** Task set **
A – According to the episode commentary, in front of whom does Lord Tywin openly insult Joffrey's conduct as monarch?
B – Write out the portion of the episode commentary starting with "Tangled in this" and going on through "sacred and profane.".

** Supplied text **

--------------------------------

Speaking purely in terms of theme, what is actually the most loaded scene in the episode may very well be the Tywin-plays-the-tutor display that also happens directly in front of Joffrey’s still-warm corpse (one wonders where Jaime’s complete lack of respect or decorum comes from). Without a shred of sentimentality – actually, Lord Tywin openly insults Joffrey’s conduct as monarch right there, in front of Cersei and all the septons and septas – Tywin begins molding Tommen Baratheon into the kind of king that will be the most wise… which, of course, really means the most pliable, since it is Tywin himself who possesses a reservoir of infinite wisdom.

Tangled in this naked power play are the genuine lessons that the Hand of the King has to offer from history. And, indeed, he’s right – “A wise king knows what he knows and what he doesn’t,” and the same holds true for a wise citizen in the democratic nature of our modern world. The fact that such objective truth is lost under the weight of his own machinations – and in the death of a family member right in front of them – is simultaneously tragic and understandable, sacred and profane.

--------------------------------

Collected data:

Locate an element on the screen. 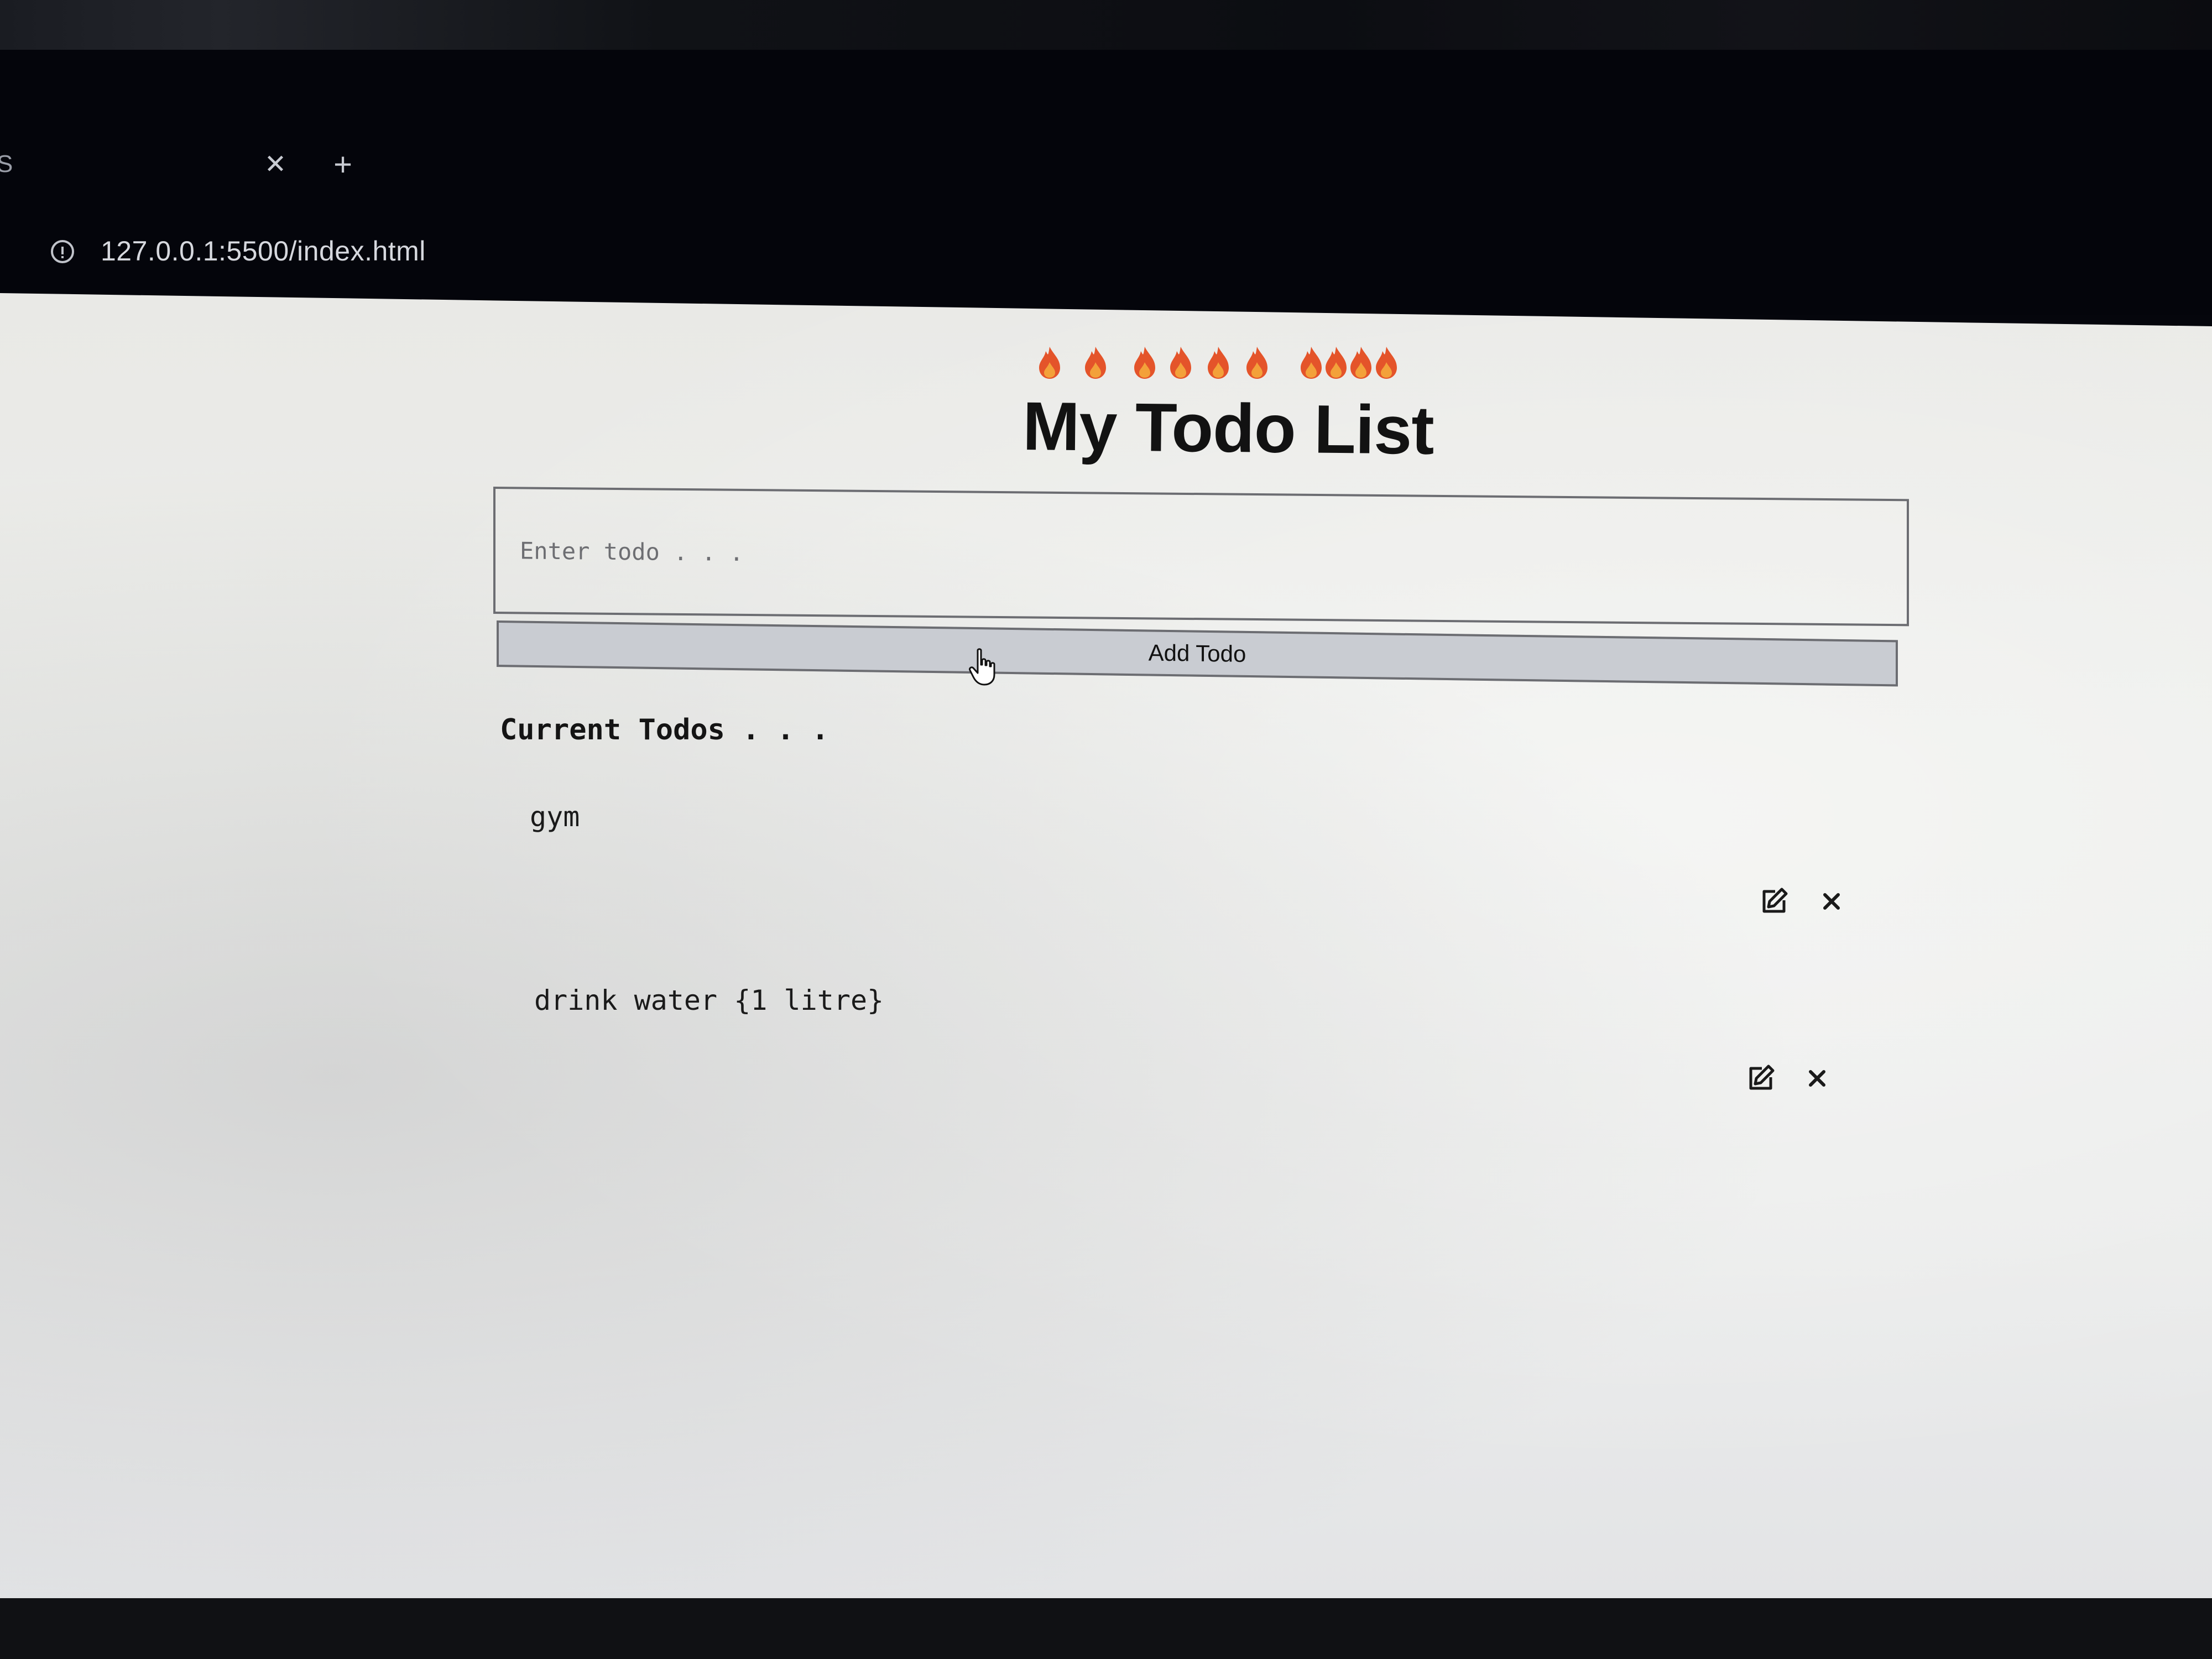  tab-title: S is located at coordinates (6, 164).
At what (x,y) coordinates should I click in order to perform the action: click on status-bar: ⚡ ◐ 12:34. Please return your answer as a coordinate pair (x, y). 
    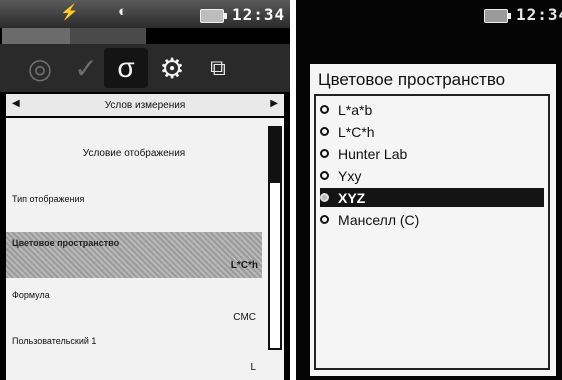
    Looking at the image, I should click on (145, 14).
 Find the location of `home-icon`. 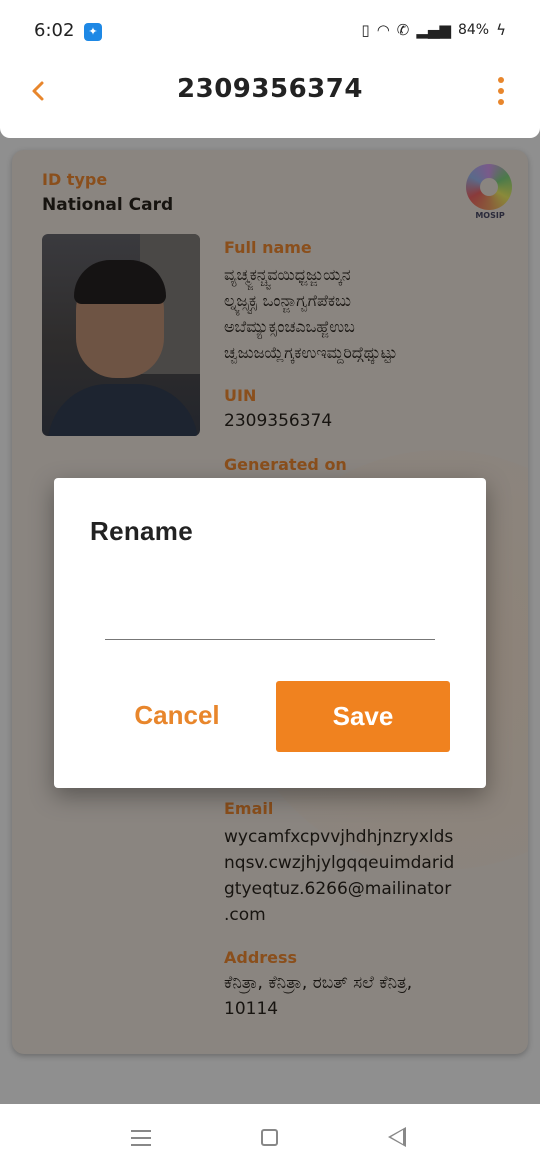

home-icon is located at coordinates (270, 1138).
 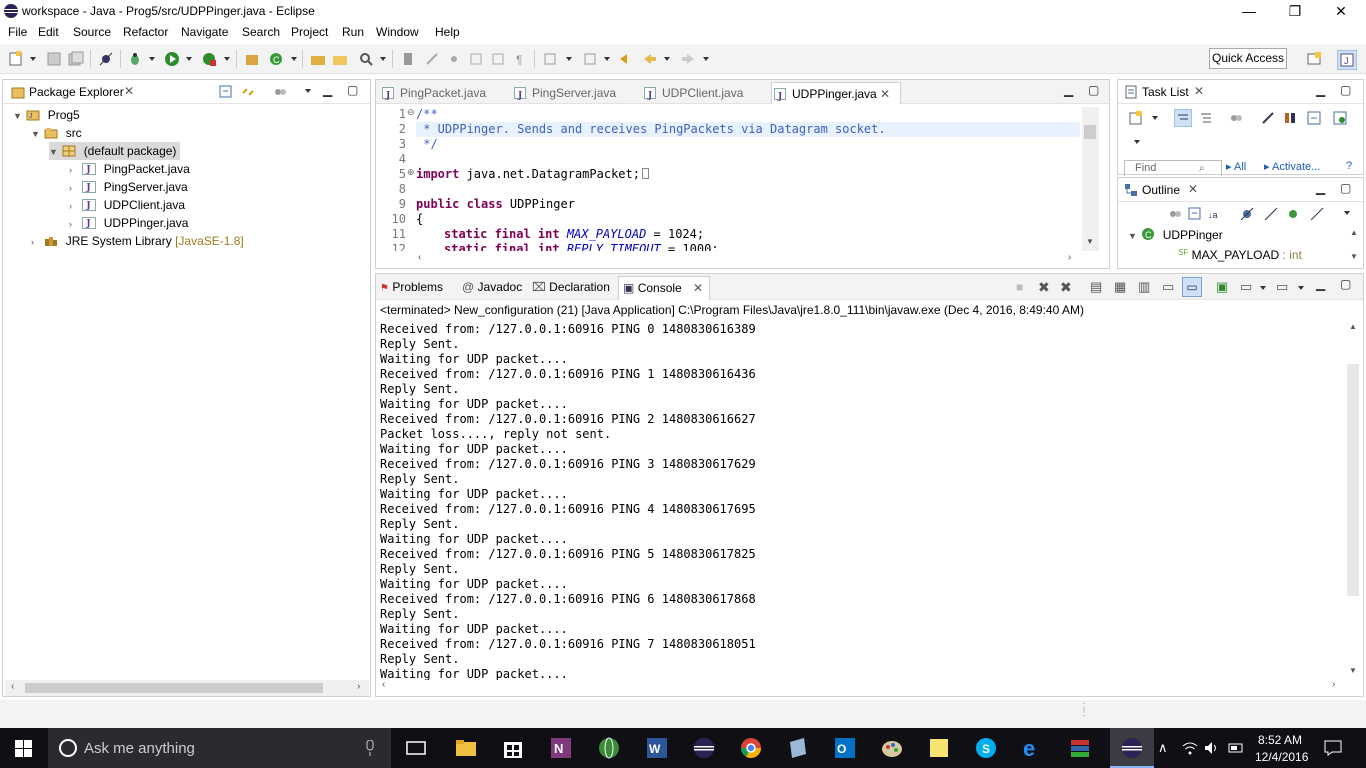 What do you see at coordinates (127, 206) in the screenshot?
I see `tree-file: › UDPClient.java` at bounding box center [127, 206].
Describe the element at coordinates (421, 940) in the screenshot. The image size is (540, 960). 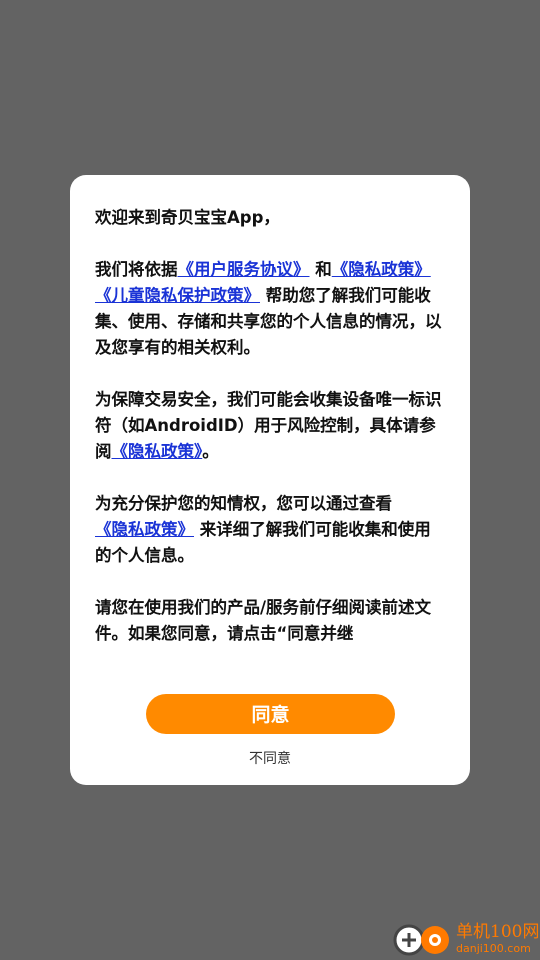
I see `watermark-logo-icon` at that location.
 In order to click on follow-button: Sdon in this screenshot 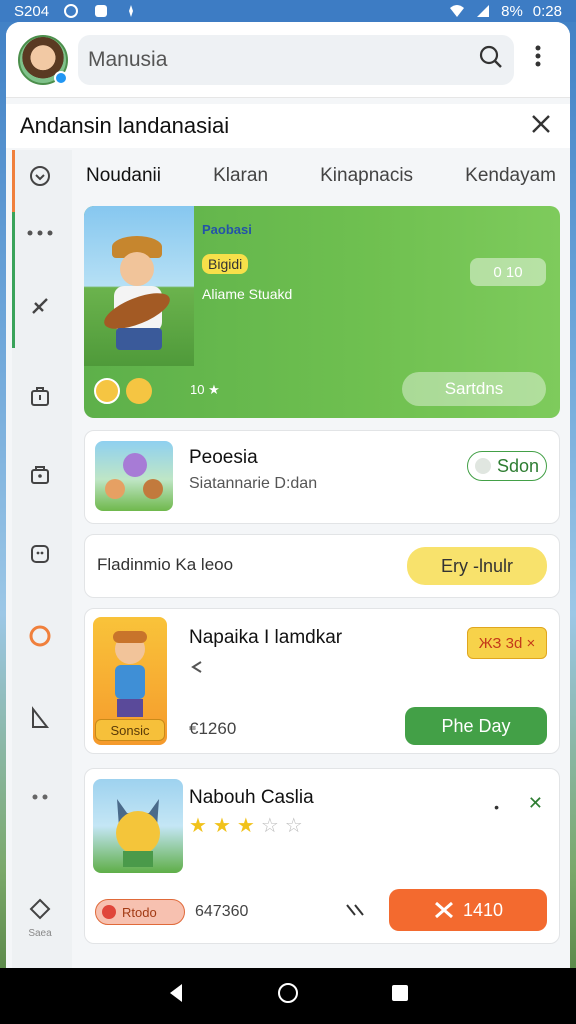, I will do `click(507, 466)`.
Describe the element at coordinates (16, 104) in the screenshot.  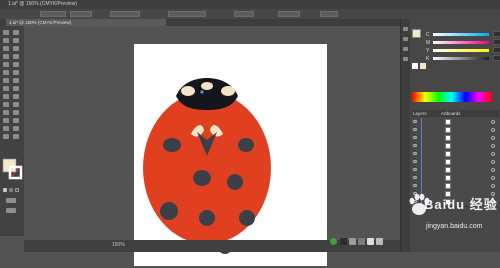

--------------------------------

** Results by task **
A – In front of Cersei and all the septons and septas.

B –
Tangled in this naked power play are the genuine lessons that the Hand of the King has to offer from history. And, indeed, he’s right – “A wise king knows what he knows and what he doesn’t,” and the same holds true for a wise citizen in the democratic nature of our modern world. The fact that such objective truth is lost under the weight of his own machinations – and in the death of a family member right in front of them – is simultaneously tragic and understandable, sacred and profane.